- Born: 1959 (age 66–67) New York City, U.S
- Education: University of Chicago
- Occupation: Businessman • Lawyer
- Spouse: Jennifer Altabef
- Children: 2

= Peter Altabef =

American businessman and lawyer

Peter Altabef (born 1959) is an American businessman and lawyer. He is currently the Chair and former CEO of Unisys, positions he has held since 2018 and 2015, respectively. He also served twice as the company’s president.

Previously, he was president and CEO at MICROS Systems (now owned by Oracle); president of Dell’s services business; and president and CEO of Perot Systems.

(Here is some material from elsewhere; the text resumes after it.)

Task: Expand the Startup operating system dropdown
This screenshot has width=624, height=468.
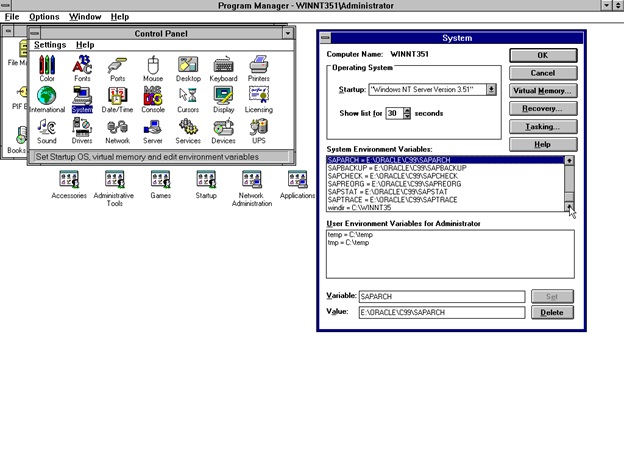Action: (491, 89)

==Early life and education==
Born in New York, Altabef received his bachelor's in economics from Binghamton University in 1980, and a degree in law from the University of Chicago.

==Career==
Altabef began his career working as a lawyer. From 1985 to 1993, he worked at Hughes & Luce LLP, where he developed connections to the former CEOs of Perot Systems. In 1993, Peter Altabef was hired on at Perot Systems, and became the president and CEO a decade later, in 2004. In 2009, the company was acquired by Dell Services, a business unit of Dell. Altabef remained president and CEO of the company under Dell's ownership, and stepped down in 2011 upon the full integration of new management.

In 2013, Altabef became the president and CEO of MICROS Systems. He remained with the company through its acquisition by Oracle Corporation, and stepped down in 2014. At the end of that year, he was named the incoming president and CEO of Unisys, effective as of January 2015.

In December 2016, he was appointed to serve on the President’s National Security Telecommunications Advisory Committee (NSTAC).

At the end of 2017, Altabef was elected as the Chairman of the Board of Directors of Unisys.

In 2018, he co-led the NSTAC’s Cybersecurity Moonshot initiative. This committee was tasked with developing a “whole-of-nation” cybersecurity plan for the U.S. with the goal of making the internet safe and secure for the delivery of government and critical infrastructure services by 2028. In 2019, he received the Federal Computer Week Industry Eagle award for his work.

Altabef is on the board of directors of NiSource Inc. and Petrus Trust Company, L.T.A.. He is on the board of advisors of Merit Energy Company, LLC, and is a trustee for the Committee for Economic Development, where he is a co-chair of the Technology and Innovation Committee. He previously served on the board of the EastWest Institute, and was a member of the Bretton Woods Committee, the Americas International Advisory Council of the International Business Leaders Forum, and the advisory board of the Institute for Law and Technology of the Center for American and International Law. He was on the associates’ board of Children’s Medical Center Dallas, the advisory board of Dallas Children’s Theater, the Technology Committee of the Highland Park Independent School Board and the Dallas Museum of Natural History. He was co-chairman of the American Heart Association Heart Walk Dallas.

==Personal life==
Peter Altabef is married to Jennifer Altabef, who is a partner in a Dallas law firm, and they have two children. In November 2021, Peter and Jennifer received the J. Chrys Dougherty Good Apple Award from Texas Appleseed, a nonprofit organization.